First, the Golden Rules of a Reverse Cookout …
Wear a Mask!
Ask your guests to bring their own mask. If they don’t have one or “forgot” it, have a supply of masks on hand.
No Handshakes
You know you want to shake your guests’ hands or give them a hug. Don’t do it. Imagine your guests are just covered in the virus.
Rather than the traditional, friendly greetings, just smile (from behind the mask) and wave. Won’t that be nice?
And now for the party-planning and party execution rules:
Cordon Off the Cooking Area
You’re going to want to go ahead and cordon off an area of the party space for food prep. And you’ll need to limit access to that area.
Maybe you should think about security passes.
Designate Servers
Identify the people at your party who you don’t like too much. Ask them to be servers at your cookout. That should sever the friendship for good. Probably a good time to remind guests at a cookout to bring cash for tipping the servers.
Disinfect the Surfaces
Someone’s going to have to be on disinfectant duty. It’s going to be you. If you ask a guest at your party to go around cleaning up after you, just don’t.
Distance Your Guests
Keep your guests socially distant from each other. If you’ve got a small yard or deck, this may keep your party pretty small. Either way, for the host, this is turning into less of a party, and more like a 1 p.m. seating at a restaurant.
Take Turns at the Feed Station
If you’ve got a main food table set up at your cookout, letting people just come and go at it is like surrendering to the virus. Better not let Governor Wolf see that happening.
Instead, call people to the food station by their table assignment. It’ll bring that large banquet atmosphere to your cookout, and isn’t that what’s really missing from your backyard festivities?
Mark Your Sanitizing Area
The state says you should indicate your hand washing and sanitizing station at your cookout. We’re pretty sure people will figure out where the sink is located. And provided you’re offering cold drinks, there’s little risk of people ingesting hand sanitizer.
And if there are people who show up at your cookout this worried about sanitary conditions, maybe this isn’t the best setting for them anyway.
Wash Your Hands
Of course, wash your hands. You shouldn’t have to tell people to wash their hands. If you need to tell cookout guests to have clean hands, you need new guests.

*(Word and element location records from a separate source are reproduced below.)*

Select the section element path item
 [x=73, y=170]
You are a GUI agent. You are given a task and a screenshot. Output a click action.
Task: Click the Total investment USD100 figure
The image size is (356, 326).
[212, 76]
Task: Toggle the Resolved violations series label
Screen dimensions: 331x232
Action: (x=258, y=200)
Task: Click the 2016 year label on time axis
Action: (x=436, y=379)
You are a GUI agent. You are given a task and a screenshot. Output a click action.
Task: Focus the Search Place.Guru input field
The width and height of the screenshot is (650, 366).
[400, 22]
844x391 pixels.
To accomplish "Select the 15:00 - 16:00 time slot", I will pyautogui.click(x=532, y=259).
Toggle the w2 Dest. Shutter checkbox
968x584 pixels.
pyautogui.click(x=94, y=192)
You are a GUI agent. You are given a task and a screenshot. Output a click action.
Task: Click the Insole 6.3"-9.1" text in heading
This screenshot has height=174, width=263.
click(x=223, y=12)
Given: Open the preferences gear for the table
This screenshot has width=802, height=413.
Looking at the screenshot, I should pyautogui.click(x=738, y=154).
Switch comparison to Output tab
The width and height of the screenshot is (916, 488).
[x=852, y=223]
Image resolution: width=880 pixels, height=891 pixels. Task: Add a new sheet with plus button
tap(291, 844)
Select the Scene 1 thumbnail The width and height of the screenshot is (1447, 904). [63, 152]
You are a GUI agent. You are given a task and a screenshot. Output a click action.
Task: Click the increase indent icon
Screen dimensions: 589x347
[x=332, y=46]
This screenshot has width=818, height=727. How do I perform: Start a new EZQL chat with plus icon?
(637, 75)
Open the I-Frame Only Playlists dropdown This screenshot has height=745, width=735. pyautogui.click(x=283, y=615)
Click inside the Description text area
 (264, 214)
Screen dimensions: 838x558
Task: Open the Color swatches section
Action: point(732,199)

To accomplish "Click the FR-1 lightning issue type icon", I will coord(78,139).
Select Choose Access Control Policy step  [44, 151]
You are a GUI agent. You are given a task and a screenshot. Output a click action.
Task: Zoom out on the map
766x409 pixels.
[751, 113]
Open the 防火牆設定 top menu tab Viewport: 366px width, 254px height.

Socially Distant Over-regulated Cookout
Here’s the deal … all these tips are fine. Most are common sense.
The worst thing you can do at your cookout is be a Joe Mayo. He throws the worst parties.
Don’t go marking stations or assigning people jobs at your cookout. Let people have fun. That’s why they’re coming to your cookout, to have fun. They don’t want to help. They may say they want to help. But, they don’t. Really, don’t ask them.
Who is this Joe Mayo guy anyway?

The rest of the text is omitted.